# MALE: How to make your hair smoother & silkier, less thick... (pics)



## stephensproject (Jan 21, 2015)

I am a male and I have long hair that has always been incredibly thick. I want it to be smoother and have a silky look/feel to it...  The first two attached files are of my hair, and the next two files are pictures of how I want my hair to look... Notice how it has a much silkier, smoother look to it and how the curls aren't so clumped together. Anyone have any ideas on how to make my hair smoother like this... And going a step further, does anyone know how I could style my hair like he does?


----------



## SOSRedAlertSOS (Jan 21, 2015)

If you went to the barber and asked them to style your hair like this I'm sure it would involve either thinning your hair with shears and/or straightening it with a hot iron. With your current hair, you have a good starting point and could really benefit from purchasing some pomade to help style it.


----------



## wadedl (Jan 22, 2015)

I think a little product could do a lot. I know shine products take a lot of volume away in my husband's hair so he won't use them so that may be a good starting point.


----------



## ZeeOmega (Jan 23, 2015)

@@stephensproject Hi! It does look like your hair may be quite a bit thicker than Harry Styles', which probably is making it difficult to style it similar to the way he does. A stylist would be the best person to give you advice on that, as they can see how your hair behaves in person. I suggest looking up a stylist that knows how to cut curly hair. Not all of them do and it can really make a difference in how manageable your hair is. 

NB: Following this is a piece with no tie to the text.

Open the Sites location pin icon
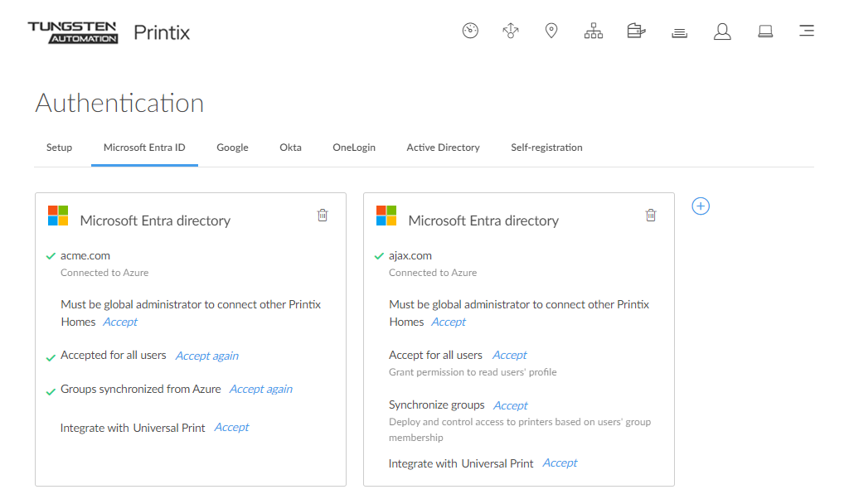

In order to get silkier and better defined curls I would recommend that you google search Curly Girl Method or Curly Hair Method. Don't let the the 'girl' in the method throw you off. A lot of guys make use of the method as well. It can also be the No-Poo (as in No Shampoo) Method, but with Curly Girl there is a focus on considering ingredients, products, and methods that benefit curly hair. It's more like a general set of guidelines, with people modifying it to how it works best with their own hair and circumstances. The definition and shine of my own curls, along with the overall health of my hair, improved greatly when I started incorporating the CG method into my routine.  

Best of luck!


----------



## roselin3345 (Jan 23, 2015)

In order to make your hair tall and silky anybody should use natural hair oil. It's better and don't have any side effect.


----------



## roselin3345 (Jan 23, 2015)

wadedl said:


> I think a little product could do a lot. I know shine products take a lot of volume away in my husband's hair so he won't use them so that may be a good starting point.


Yes, you're right in some causes. There is a provarb: "Many drops makes s shower" like it.


----------